US 7

CT 15


The Merritt Parkway (state route 15), built in 1938, serves east-west auto traffic in Fairfield County. The US 7 freeway, first proposed in the 1950s, crosses the Merritt Parkway in Norwalk. Although the US 7 freeway might never reach Danbury as envisioned, it was extended north of the Merritt in 1992, with an incomplete interchange built.

The state plans two related improvement projects here: adding flyover ramps to complete the freeway connection at US 7, and modernizing the obsolete cloverleaf at Main Avenue (former US 7). Work was started in 2005, but halted by a U.S. District Court decision in March 2006.

Doing any major work on the Merritt Parkway requires some sensitivity, to balance traffic and safety needs against the history and scenery of the Parkway. (Similar conflicts arose over interchanges at the Route 8 and Route 25 freeways.)

The overall $98 million project was broken out into two phases. The first phase, to modernize the Main Avenue interchange and prepare for 7/15, started in April 2005. The second phase, to complete the 7/15 interchange, was originally to begin in 2007.

proposed complete US 7/CT 15 interchangeThe state's plan to add flyover ramps to the 7/15 interchange, and modify the cloverleaf at Main Ave (former US 7). From the Draft Federal Environmental Assessment, section 4(F) evaluation, Dec. 1992.


The interchange at Main Avenue (former US 7) and the Merritt Parkway was the first cloverleaf in Connecticut. It's not symmetric by any means, but does have the requisite four loop ramps. As was customary when exit numbers were assigned in the 1940s, this interchange is both exits 39 and 40 on the Parkway.

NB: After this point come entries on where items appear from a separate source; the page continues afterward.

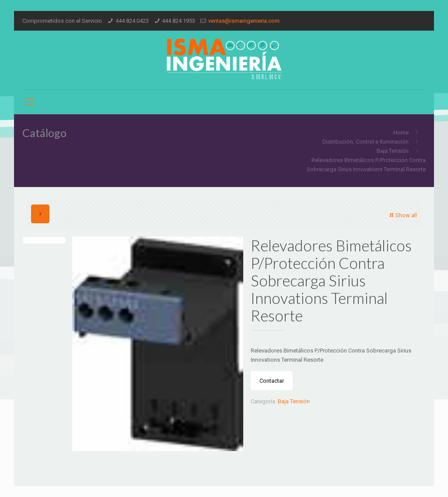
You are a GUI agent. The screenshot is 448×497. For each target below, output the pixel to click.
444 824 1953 (178, 21)
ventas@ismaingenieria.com (244, 21)
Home (401, 132)
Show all (402, 215)
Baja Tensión (392, 151)
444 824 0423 (132, 21)
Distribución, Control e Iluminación (365, 141)
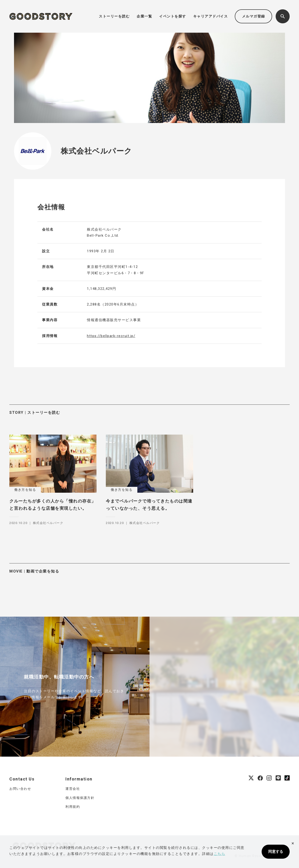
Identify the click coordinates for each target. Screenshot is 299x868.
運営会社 (72, 788)
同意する (276, 851)
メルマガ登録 (253, 16)
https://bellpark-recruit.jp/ (111, 336)
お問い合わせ (20, 788)
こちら (219, 854)
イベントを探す (173, 16)
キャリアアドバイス (210, 16)
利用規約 (72, 806)
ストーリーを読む (114, 16)
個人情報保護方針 (80, 798)
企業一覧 (144, 16)
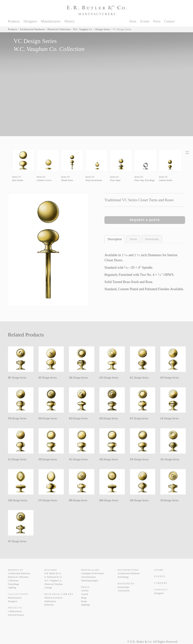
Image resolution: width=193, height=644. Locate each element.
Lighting (12, 588)
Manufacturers (51, 21)
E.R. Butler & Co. (53, 573)
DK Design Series (78, 378)
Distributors (128, 570)
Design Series (102, 29)
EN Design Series (170, 378)
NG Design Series (78, 459)
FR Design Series (17, 418)
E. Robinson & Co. (53, 577)
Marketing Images (90, 580)
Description (115, 239)
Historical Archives (53, 598)
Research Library (59, 594)
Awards (85, 594)
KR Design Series (109, 418)
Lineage (48, 588)
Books (84, 601)
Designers (30, 21)
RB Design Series (78, 500)
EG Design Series (139, 378)
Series (133, 239)
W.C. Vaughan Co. (83, 29)
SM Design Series (139, 500)
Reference (49, 605)
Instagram (159, 593)
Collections (13, 580)
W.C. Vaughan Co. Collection (49, 49)
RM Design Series (109, 500)
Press (157, 21)
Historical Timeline (53, 584)
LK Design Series (170, 418)
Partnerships (123, 587)
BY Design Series (47, 378)
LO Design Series (17, 459)
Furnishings (13, 584)
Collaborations (15, 611)
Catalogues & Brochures (93, 573)
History (69, 21)
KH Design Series (78, 418)
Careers (161, 583)
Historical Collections (59, 29)
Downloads (152, 239)
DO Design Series (109, 378)
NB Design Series (48, 459)
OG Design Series (170, 459)
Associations (124, 590)
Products (14, 21)
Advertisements (88, 577)
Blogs (84, 598)
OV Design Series (48, 500)
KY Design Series (139, 418)
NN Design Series (139, 459)
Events (145, 21)
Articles (85, 590)
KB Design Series (48, 418)
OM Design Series (17, 500)
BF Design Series (17, 378)
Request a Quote (145, 220)
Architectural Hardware (32, 29)
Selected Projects (16, 615)
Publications (50, 601)
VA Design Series (169, 500)
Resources (126, 584)
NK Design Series (109, 459)
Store (133, 21)
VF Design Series (17, 541)
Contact (170, 21)
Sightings (85, 605)
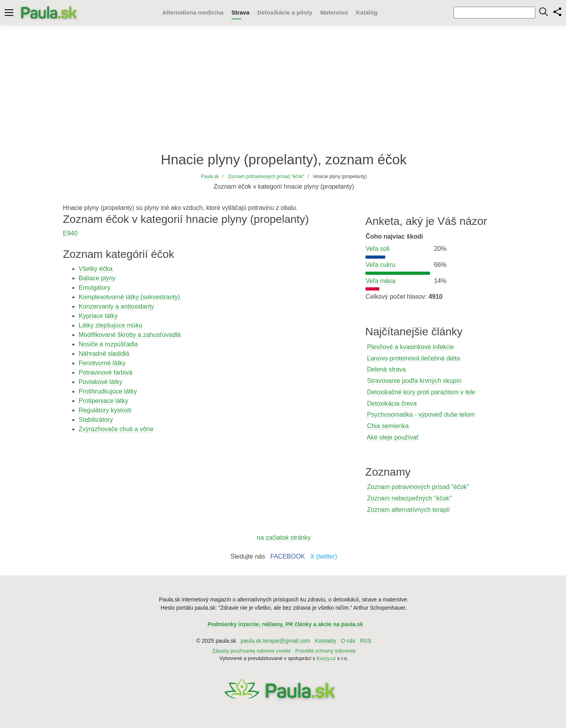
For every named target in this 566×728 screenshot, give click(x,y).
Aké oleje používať (393, 437)
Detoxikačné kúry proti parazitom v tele (421, 392)
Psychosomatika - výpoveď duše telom (421, 414)
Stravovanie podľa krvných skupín (414, 381)
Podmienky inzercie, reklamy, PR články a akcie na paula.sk (285, 624)
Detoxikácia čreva (392, 403)
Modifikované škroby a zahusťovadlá (129, 335)
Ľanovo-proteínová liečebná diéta (413, 358)
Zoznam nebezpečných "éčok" (409, 498)
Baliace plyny (97, 278)
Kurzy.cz (326, 658)
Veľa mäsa (380, 281)
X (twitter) (323, 556)
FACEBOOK (288, 556)
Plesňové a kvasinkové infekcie (410, 347)
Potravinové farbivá (105, 372)
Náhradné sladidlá (104, 353)
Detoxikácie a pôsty (285, 12)
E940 (70, 233)
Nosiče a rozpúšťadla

When detailed designs for the US 7 freeway first surfaced, the proposed interchange with the Merritt Parkway was a four-level stack; a design criticized by many for being out of scale with the parkway. (At the same time -- 1960s and early 1970s -- there was talk of widening the parkway to eight lanes; those interested in preserving the parkway's look were understandably wary of any large interchange proposals.)

I don't yet have details on how and when the state arrived at the interchange built in 1992. It's one half of a cloverleaf, providing full access to US 7 to and from the New York direction on the Merritt Parkway. Traffic to and from points north on the parkway must exit at Main Avenue and find their way to US 7 from there. Funding constraints might have been a reason for staging the construction in two parts.

Completing the interchange

At the end of 1992, the state had arrived at a proposed design for the remainder of the interchange. Instead of more loop ramps, semidirectional flyovers would be used, leading to an interchange with two different characters. Slight modifications would be made to the WS and NW ramps to accommodate the flyover ramps.

The cloverleaf at Main Avenue would be dismantled and replaced with a four-ramp diamond interchange. This design provides greater safety and reflects the decreased traffic role of former US 7.

The stated benefits of the 7/15 interchange design included connectivity between the two highways, and decreased traffic and accidents on Main Avenue.

Conservancy Group: Alternative Designs

In April 2005, shortly before the first phase of construction was to begin, the Merritt Parkway Conservancy proposed alternative designs for the 7/15 interchange. Both would do away with the flyover ramps of the ConnDOT design. The group's alternatives:

The Convervancy claimed that not only was the ConnDOT design expensive and injurious to the Parkway's landscape, but parts of it were unnecessary. For example, a new ramp leading from the Merritt Parkway to US 7 north would carry motorists to a freeway that would end only a mile later.

Unless, of course, there were plans afoot to resurrect the full US 7 freeway plan, alleged some residents and advocates. ConnDOT says this is not the case; at an April 1 public hearing, a deputy commissioner said the DOT has no such plans (and it would take 20 years of paperwork to get it started.)

Supporters of the ConnDOT design accused the Conservancy of simply wanting to kill the project, noting how long it takes for a proposal to even get to the point of being ready for bid.

Amid disputes on both sides, project phase 1 of the ConnDOT design went to bid in April 2005 as scheduled.

Fair Use, and all that

Do you like the scan (above) of the proposed interchange configuration? The Route 7 Coalition does -- enough to have copied it to their website ( without permission or credit. Even the file name was unchanged. An email to their webmaster went unanswered.

Though the Coalition is fighting the good fight, using others' work without credit is gauche. Hopefully they'll do the right thing.